AN EXTRAORDINARY OBITUARY - kossuthistorybuff.blogspot.com
L to R:  Ed Rist, Mary Smith, Fannie Smith, Eugenia, 
Dick Rist, Charles Rist, Nellie Smith and Ed Smith
Photo taken shortly after marriage of Lewis Smith and Eugenia Rist

        Mrs. Smith was a member of the Eastern Star order, the Women’s Relief Corps and the Library Aid Society, to all of which she gave freely of her time.
***
        Though few outside her family have known it, Mrs. Smith for a number of years has been a sufferer from pain which medical skill seemed powerless to counteract.  This pain she had borne with such patience that her work in the home and in the societies of which she was a member was never neglected until within the past month.


AN EXTRAORDINARY OBITUARY - kossuthistorybuff.blogspot.com
The Lewis Smith home
        The malady which caused Mrs.
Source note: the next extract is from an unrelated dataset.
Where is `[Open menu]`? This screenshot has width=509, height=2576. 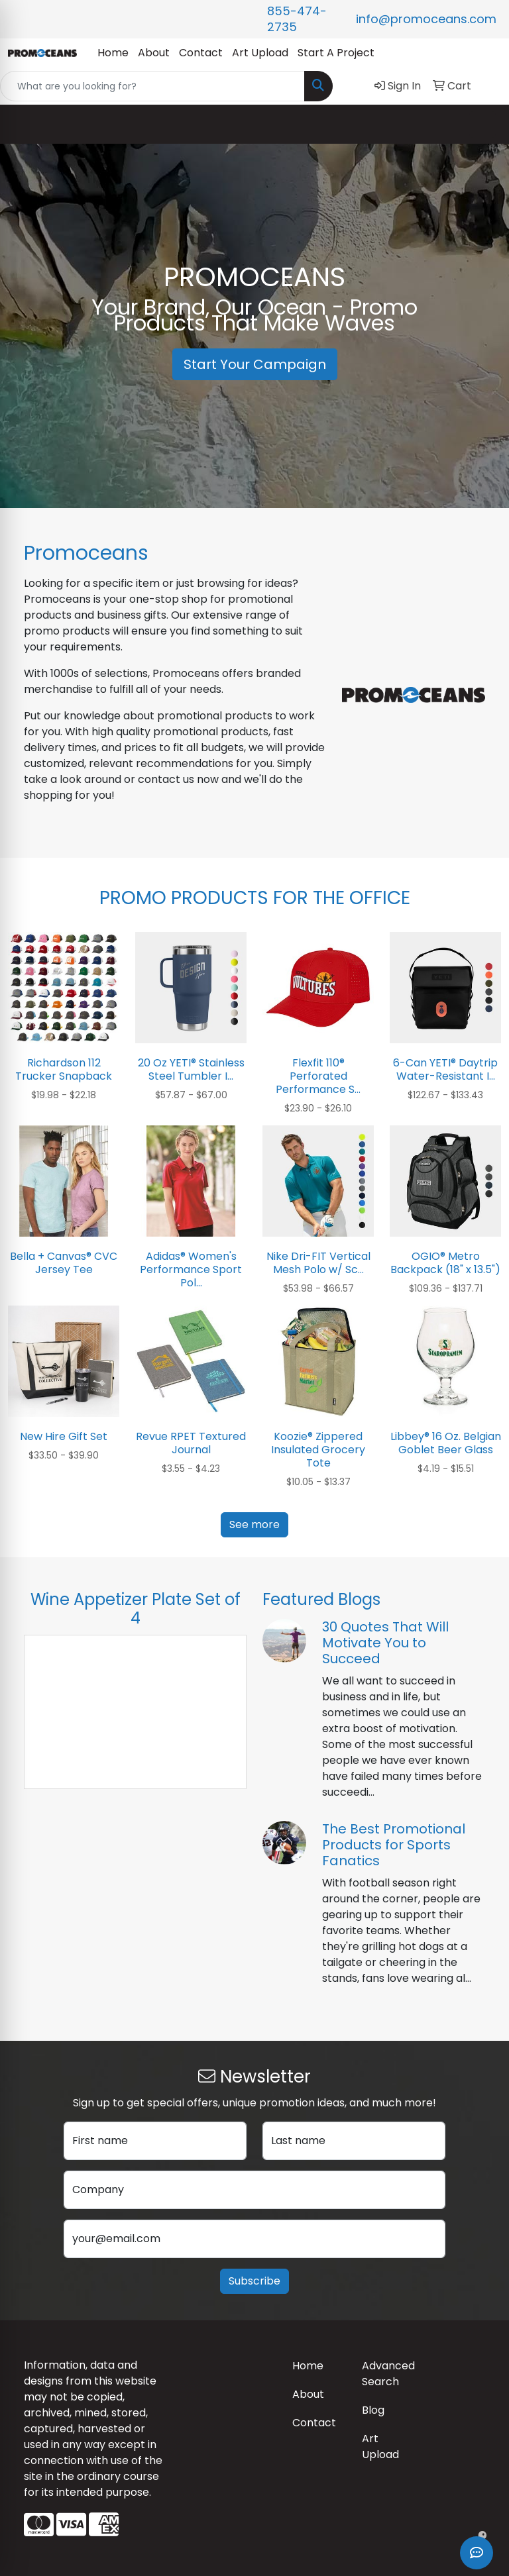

Smith’s death seized her late in August.  All through September she fought against its ravages but without avail.  Relief from pain came only with an advanced stage of the disease, but it was a relief which brought sleep.  Through the last days she awakened at intervals which became rarer as time wore on.  She smiled and joked with the children.  She seemed to believe that she would stay with the family that worshipped her.
        But on Friday morning she was at rest.  The members of the family who were in Algona were with her.  On Saturday she would have been 74 year old—years that brought to her a happiness which comes to those rare souls who have so lived that there is nothing that may be spoken of them but words of good and love and tenderness.    


   

An extraordinary obituary about a remarkable life.  May she continue to rest in peace.